Technically two scenes, but most scenes in The Handmaiden are technically two scenes due to its split perspective. In the first part of the film, the escape is viewed from above, watching as the two women enter and exit a series of buildings via their sliding rice doors. In the second part, the film is on the ground with the women and allows them a moment of pause as one considers the consequences of failure before soldiering on and following through. The exhilaration on her face as she takes those steps into freedom is one of the film's highlights.
Michelle Williams' role in Manchester By the Sea is ultimately very small, but there's a decent chance she's going to get an Oscar nomination for it and, if she does, it will be the result of this scene between her and Casey Affleck as two ex-spouses, the one trying to talk about the past in an effort to finally put it to rest, the other unable to bring himself to say a word about it because to do so would be to open a chasm of grief and fall into it.
I genuinely feel like I could watch this scene all day.

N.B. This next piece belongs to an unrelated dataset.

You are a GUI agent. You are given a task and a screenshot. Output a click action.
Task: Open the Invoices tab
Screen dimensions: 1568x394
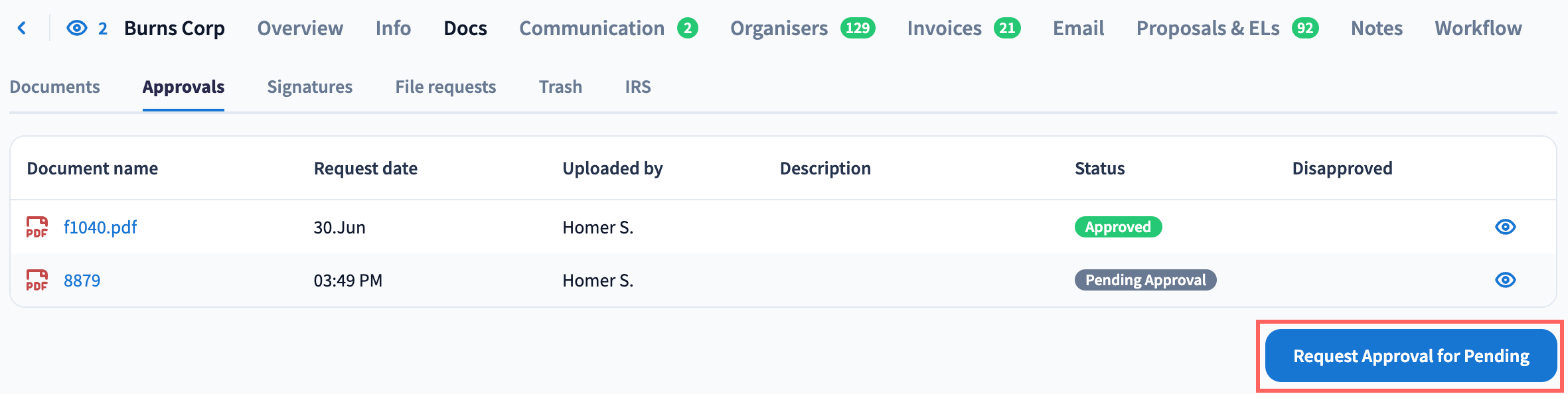coord(944,29)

As the loose cannon, nothing left to lose half of the bank robbing duo in Hell or High Water, Ben Foster delivers a savage and volatile performance. If any of the actors from the film is going to get an Oscar nomination, it will probably be Jeff Bridges, but Foster's performance is just as deserving of recognition.
I didn't know that Hugh Grant had it in him, delivering a performance in Florence Foster Jenkins that is easily the best of his career. Playing the protective husband of the title character, who is devoted to his "Bunny" even as he lives a whole other life entirely separate and apart from her, Grant's performance is often genuinely touching and surprisingly nuanced.
You can't single out just one. Alex Hibbert, Ashton Sanders, and Trevante Rhodes, the three actors who play the main character at various points in his life in Moonlight, each brings something crucial to the film and carries a moment that is necessary to our understanding of who this young man is - and who he wants to be.
As one of the few bright spots in the life of Moonlight's protagonist, Janelle Monae plays a woman whose patience and understanding give him the emotional support he's so desperately lacking everywhere else. Moonlight is a true ensemble piece in every sense of the word and Monae's performance is an essential part of the film's success.
Michelle Williams' role in Manchester By the Sea is small, but it can't be said that she doesn't make every second of it count. As part of the past that haunts the protagonist's present, Williams delivers some of the film's most powerful moments.
She vamps, she rages, she despairs, she searches for the truth, and the gets her revenge. In The Dressmaker, part romantic comedy, part revenge western, part noir, Kate Winslet gets to do it all and it's a delight to watch.
Captain Fantastic is a film that strives to see things from all sides. Its protagonist is sometimes right, sometimes very wrong, sometimes the victim, sometimes the perpetrator. He's insufferable and worthy of praise all at the same time. Captain Fantastic was one of the gems of the year and it's clear-eyed, nuanced view of its protagonist is one of the many reasons why.
The Dressmaker was not a hit with critics, which leads me to believe that they must have seen a different movie than I did because the movie I saw was an absolute delight. From the performances by Kate Winslet and Judy Davis, to the exquisite costumes, to its story which walks a high-wire between genres, this movie was one of the highlights of my viewing year.
Kenneth Lonergan's Manchester By the Sea is a story about the enduring trauma of grief. As a result it's often bleak, but it's also a film full of surprising pockets of warmth and humor as its protagonist struggles to navigate the situation that has been thrust upon him. While it didn't strike me in quite the same way as it seemed to strike critics, I still think it's easily one of the best films of the year.